[Saved data entries]

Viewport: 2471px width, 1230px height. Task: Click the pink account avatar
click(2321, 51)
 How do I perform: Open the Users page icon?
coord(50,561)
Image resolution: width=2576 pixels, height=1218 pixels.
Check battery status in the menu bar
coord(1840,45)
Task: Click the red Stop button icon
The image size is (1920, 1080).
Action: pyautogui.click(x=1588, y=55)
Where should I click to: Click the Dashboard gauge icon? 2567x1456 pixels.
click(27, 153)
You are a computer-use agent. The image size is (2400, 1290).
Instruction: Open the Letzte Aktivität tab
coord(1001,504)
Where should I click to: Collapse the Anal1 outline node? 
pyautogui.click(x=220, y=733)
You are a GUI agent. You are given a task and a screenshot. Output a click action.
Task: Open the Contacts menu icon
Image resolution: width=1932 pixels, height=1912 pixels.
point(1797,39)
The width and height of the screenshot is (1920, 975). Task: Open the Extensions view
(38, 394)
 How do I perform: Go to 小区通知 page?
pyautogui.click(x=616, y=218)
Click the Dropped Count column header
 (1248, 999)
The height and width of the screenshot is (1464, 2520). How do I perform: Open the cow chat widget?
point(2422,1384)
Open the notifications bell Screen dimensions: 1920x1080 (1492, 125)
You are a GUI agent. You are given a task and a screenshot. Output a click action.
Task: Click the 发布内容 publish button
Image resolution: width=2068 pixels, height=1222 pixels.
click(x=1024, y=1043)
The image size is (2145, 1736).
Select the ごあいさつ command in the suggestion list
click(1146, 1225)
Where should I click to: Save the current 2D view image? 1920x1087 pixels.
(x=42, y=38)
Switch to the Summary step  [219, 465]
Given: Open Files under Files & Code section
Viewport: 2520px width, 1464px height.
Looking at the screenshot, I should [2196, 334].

**YOUR TASK**
Could you output, exactly and with nothing else, the lines from the start of the records through the line containing "Open the notifications"?

**EXERCISE SOLUTION**
Viewport: 2471px width, 1230px height. Task: Click the pink account avatar
click(2321, 51)
 How do I perform: Open the Users page icon?
coord(50,561)
Image resolution: width=2576 pixels, height=1218 pixels.
Check battery status in the menu bar
coord(1840,45)
Task: Click the red Stop button icon
The image size is (1920, 1080).
Action: pyautogui.click(x=1588, y=55)
Where should I click to: Click the Dashboard gauge icon? 2567x1456 pixels.
click(27, 153)
You are a computer-use agent. The image size is (2400, 1290).
Instruction: Open the Letzte Aktivität tab
coord(1001,504)
Where should I click to: Collapse the Anal1 outline node? 
pyautogui.click(x=220, y=733)
You are a GUI agent. You are given a task and a screenshot. Output a click action.
Task: Open the Contacts menu icon
Image resolution: width=1932 pixels, height=1912 pixels.
point(1797,39)
The width and height of the screenshot is (1920, 975). Task: Open the Extensions view
(38, 394)
 How do I perform: Go to 小区通知 page?
pyautogui.click(x=616, y=218)
Click the Dropped Count column header
 (1248, 999)
The height and width of the screenshot is (1464, 2520). How do I perform: Open the cow chat widget?
point(2422,1384)
Open the notifications bell Screen dimensions: 1920x1080 (1492, 125)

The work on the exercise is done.